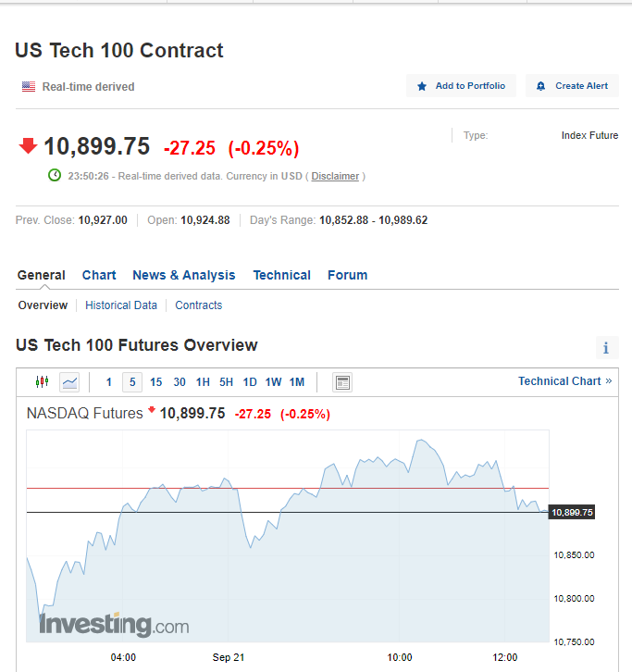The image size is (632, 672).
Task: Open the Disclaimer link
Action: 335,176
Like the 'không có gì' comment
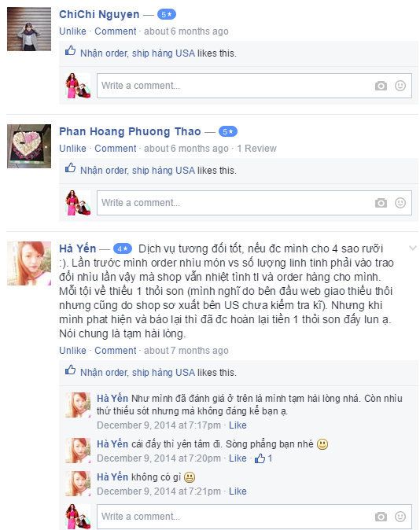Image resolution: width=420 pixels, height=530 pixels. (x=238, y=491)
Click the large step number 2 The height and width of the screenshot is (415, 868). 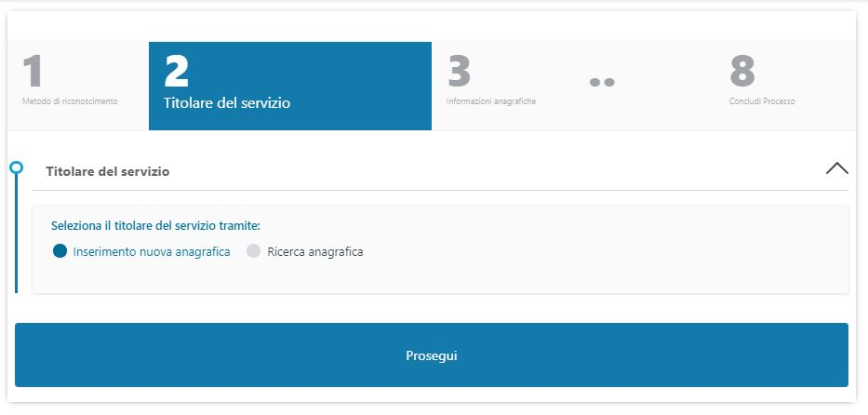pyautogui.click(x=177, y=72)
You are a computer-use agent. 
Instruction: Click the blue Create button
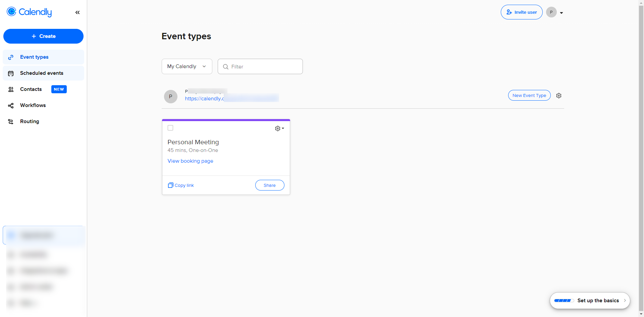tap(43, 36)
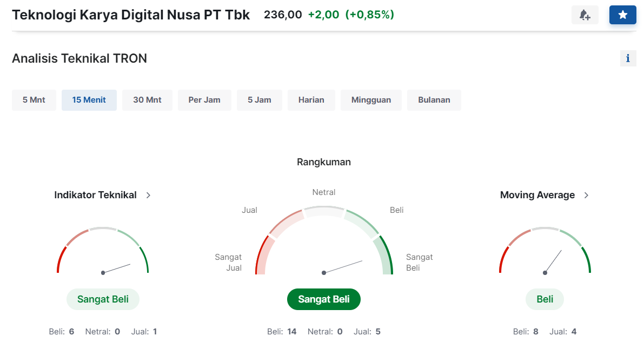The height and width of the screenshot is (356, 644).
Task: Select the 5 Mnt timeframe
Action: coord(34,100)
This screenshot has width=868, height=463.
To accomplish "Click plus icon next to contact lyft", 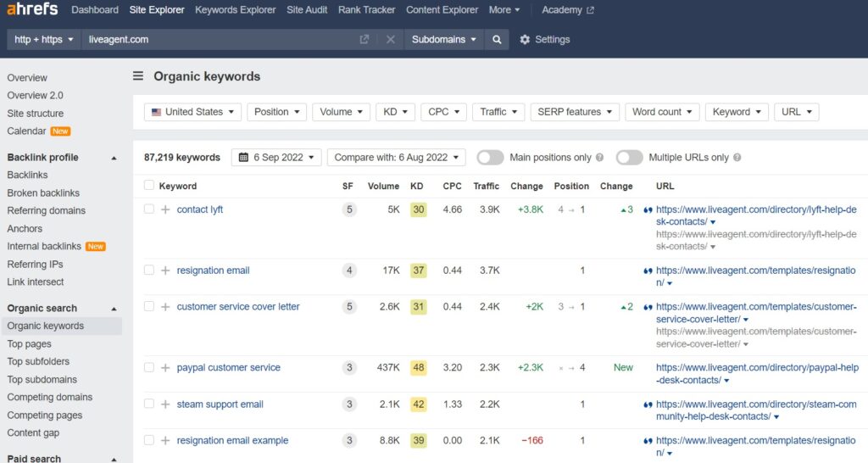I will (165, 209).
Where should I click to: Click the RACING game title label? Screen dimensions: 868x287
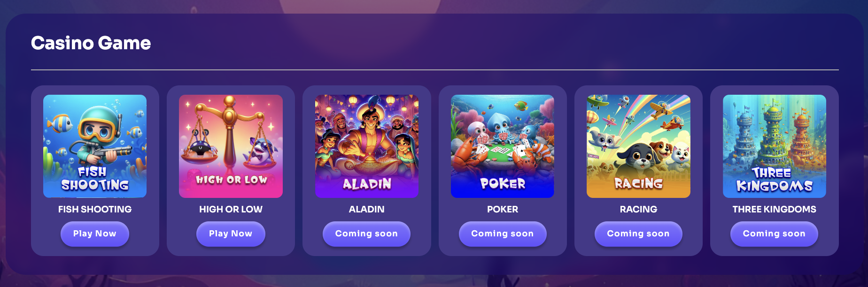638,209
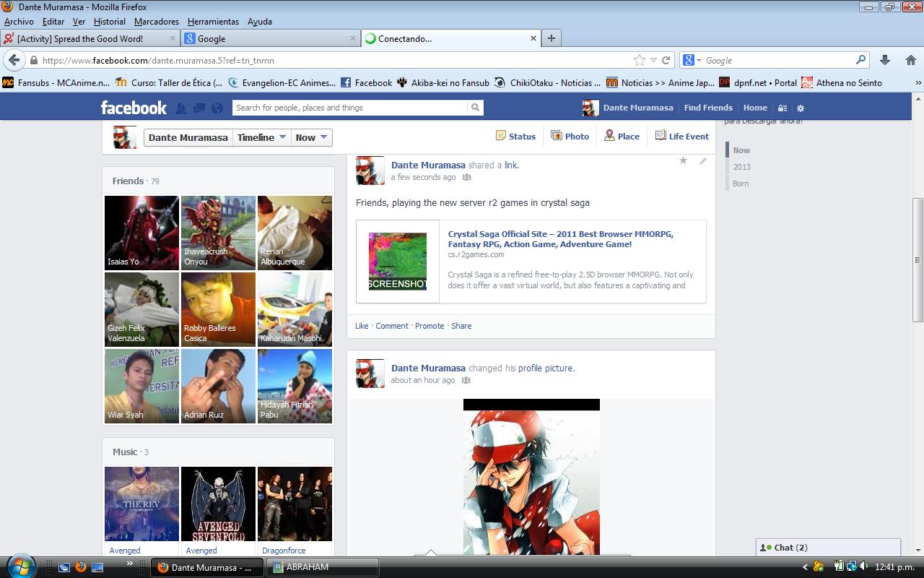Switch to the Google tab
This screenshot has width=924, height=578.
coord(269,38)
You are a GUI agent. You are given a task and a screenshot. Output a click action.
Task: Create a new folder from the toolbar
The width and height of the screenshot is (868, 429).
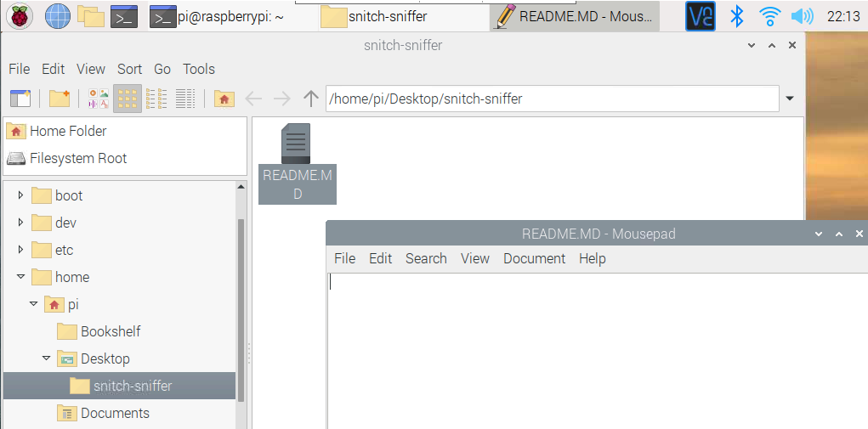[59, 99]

────────────────────

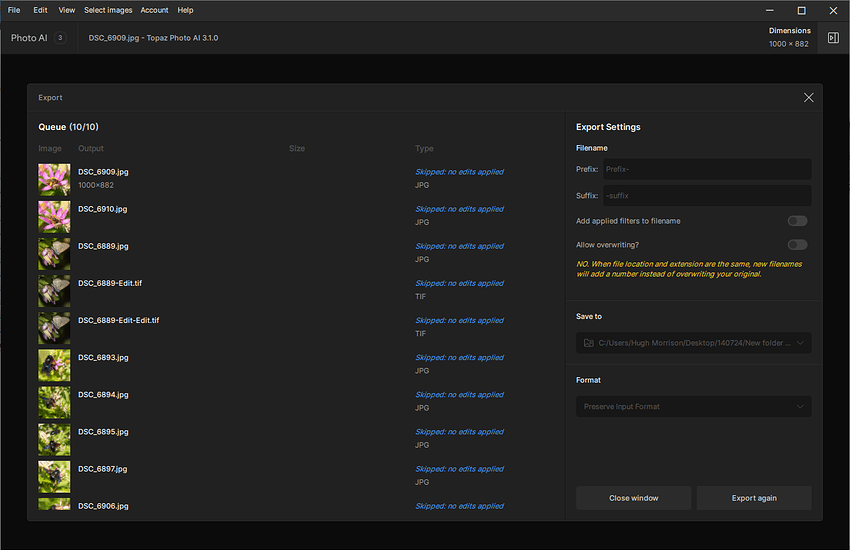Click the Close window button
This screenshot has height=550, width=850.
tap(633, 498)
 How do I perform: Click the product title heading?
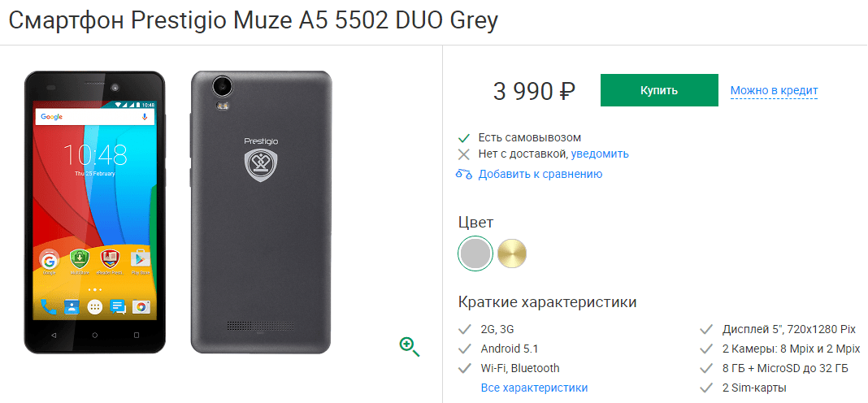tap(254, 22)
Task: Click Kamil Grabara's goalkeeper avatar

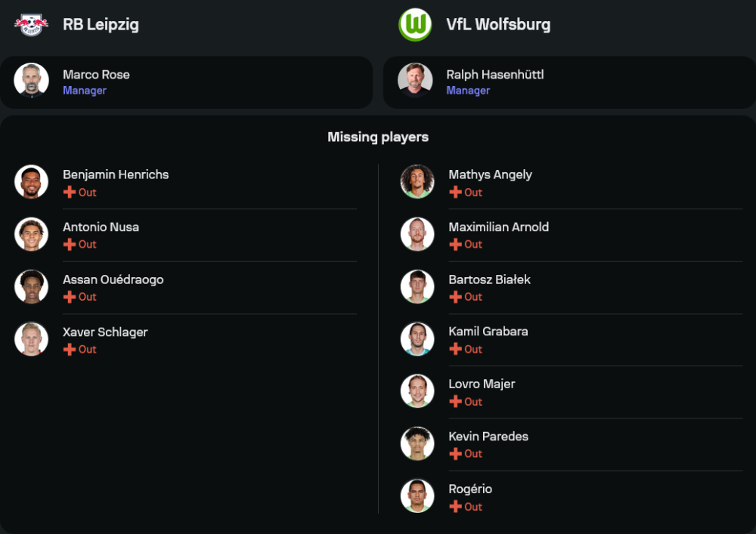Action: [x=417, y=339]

────────────────────

Out of the records above, pick each line that contains the string "agent".

__Answer section__:
You are a computer-use agent. 
You are a GUI agent. You are given a task and a screenshot. Output a click action.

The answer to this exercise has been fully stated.